Bottom line, we can find a yeah or nay for everything….pick your poison. lol

iamthemob's avatar

@Coloma – surely. And in the end, we need to really figure out who needs to get the nay. ;-)

ratboy's avatar

The cult of “personal accountability” seems to rest on the fear that someone somewhere may somehow get something for nothing. The entire notion of “choice” is largely nonsense—the notion that one should be accountable for his every choice presupposes a level of rationality totally at odds with human nature. Choosing, particularly choosing badly, is often something that happens to one rather something that one does.

woodcutter's avatar

It isn’t so much that working people are too tired to cook decent meals. If you own a microwave you can overcome the time/ exhaustion factor. There still needs to be the desire to do it. I have been and at times still find myself too burnt to do up a big meal. It’s no excuse really as grocery store food isn’t more expensive than burger joints. Where did that urban myth come from? Probably from someone with no ambition. Kids are fat because they sit on their asses too much now.

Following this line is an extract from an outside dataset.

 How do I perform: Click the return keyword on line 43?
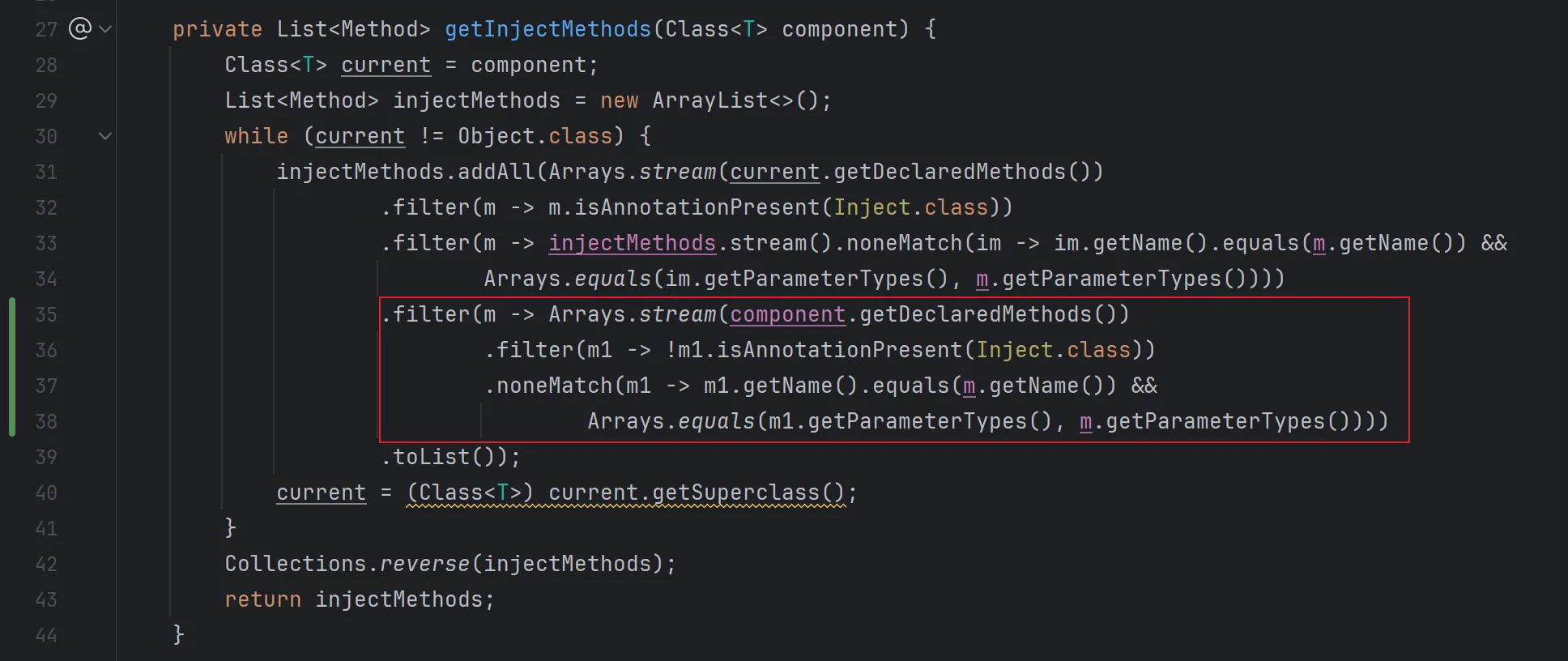click(x=262, y=599)
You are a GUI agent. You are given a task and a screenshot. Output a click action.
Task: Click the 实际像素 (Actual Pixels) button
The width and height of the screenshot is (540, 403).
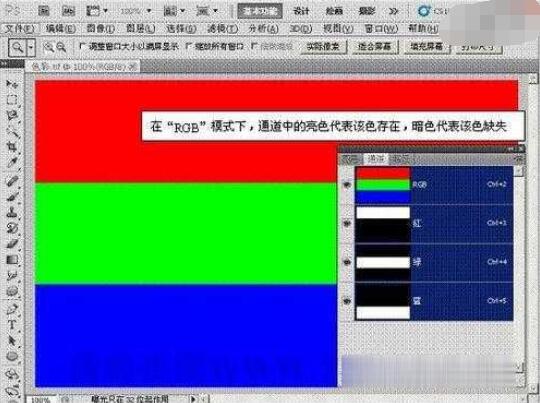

For whatever reason they don’t move around anymore and that will make anyone fat. There’s no conspiracy, just a lazy and fat assed America with all their electronic gadgets.
I went to “the poor people clinic” where our ex family doc donates her time once a week.I needed her signature on some paperwork to show our new doc. Anyway, while waiting for the papers to come back out front, where all the “patients” were, I could not help but notice how fat all these people were. Now I understand that there may be underlying causes for that but it was the the fact that almost everyone in that waiting room either had a Droid or some other kind of highfalutin phone device with all kinds of sounds and videos and ringtones, etc. Even those who where young enough to be exercising looked chubby. It just looks like on the surface these people have slanted priorities in life. They go for the toys using what available resources they have instead of taking care of themselves better. Not trying to pick on people but this is what I see, and I usually see what is there.

DerangedSpaceMonkey's avatar

I think that everyone should be held accountable for their OWN actions, but not the actions of others and certainly not the actions of their ancestors.